_Work to complete:_ Reproduce the class ruling text on the Senetas Corporation Limited return of capital below word for word, from start to finish.

_Text passage:_
+-------+
Class Ruling

CR 2020/9

Senetas Corporation Limited - return of capital

  • Please note that the PDF version is the authorised version of this ruling.

Table of Contents Paragraph
What this Ruling is about
Who this Ruling applies to
When this Ruling applies
Ruling
7
Scheme
15
Appendix - Explanation
29

Exclamation  Relying on this Ruling:

This publication (excluding appendix) is a public ruling for the purposes of the Taxation Administration Act 1953.

If this Ruling applies to you, and you correctly rely on it, we will apply the law to you in the way set out in this Ruling. That is, you will not pay any more tax or penalties or interest in respect of the matters covered by this Ruling.

Further, if we think that this Ruling disadvantages you, we may apply the law in a way that is more favourable to you.

What this Ruling is about

1. This Ruling sets out the tax consequences for a shareholder of Senetas Corporation Limited (Senetas) who received the return of capital payment of $0.000462 per ordinary Senetas share on 13 December 2019 (Payment Date).
+-------+
_Dataset rows:_

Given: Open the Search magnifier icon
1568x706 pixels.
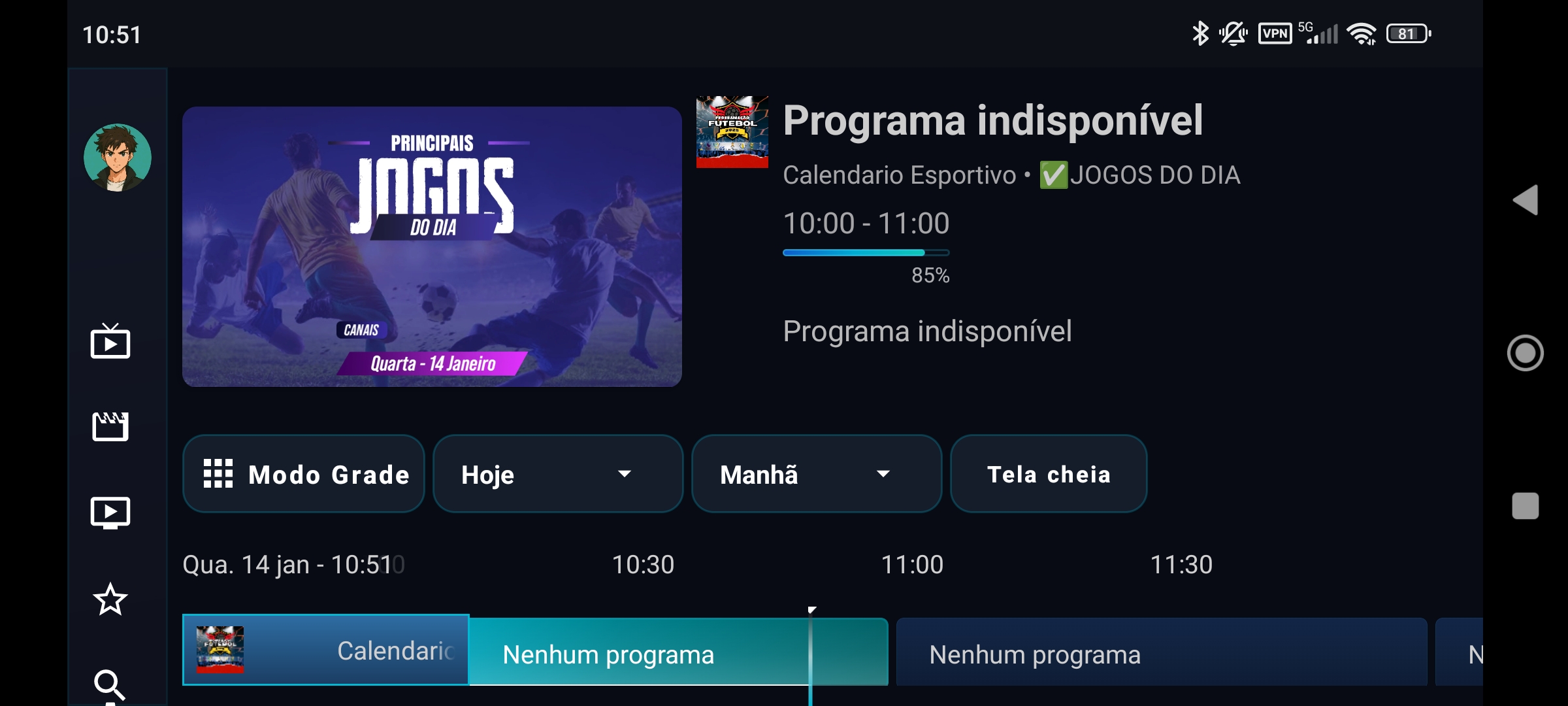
+-------+
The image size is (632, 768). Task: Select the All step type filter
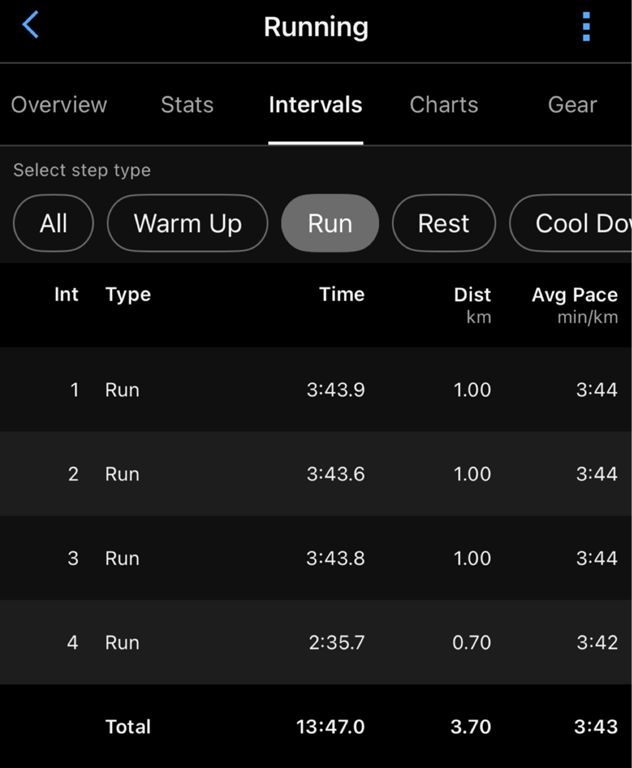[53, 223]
+-------+
_Right answer:_
Class Ruling

CR 2020/9

Senetas Corporation Limited - return of capital

  • Please note that the PDF version is the authorised version of this ruling.

Table of Contents Paragraph
What this Ruling is about
Who this Ruling applies to
When this Ruling applies
Ruling
7
Scheme
15
Appendix - Explanation
29

Exclamation  Relying on this Ruling:

This publication (excluding appendix) is a public ruling for the purposes of the Taxation Administration Act 1953.

If this Ruling applies to you, and you correctly rely on it, we will apply the law to you in the way set out in this Ruling. That is, you will not pay any more tax or penalties or interest in respect of the matters covered by this Ruling.

Further, if we think that this Ruling disadvantages you, we may apply the law in a way that is more favourable to you.

What this Ruling is about

1. This Ruling sets out the tax consequences for a shareholder of Senetas Corporation Limited (Senetas) who received the return of capital payment of $0.000462 per ordinary Senetas share on 13 December 2019 (Payment Date).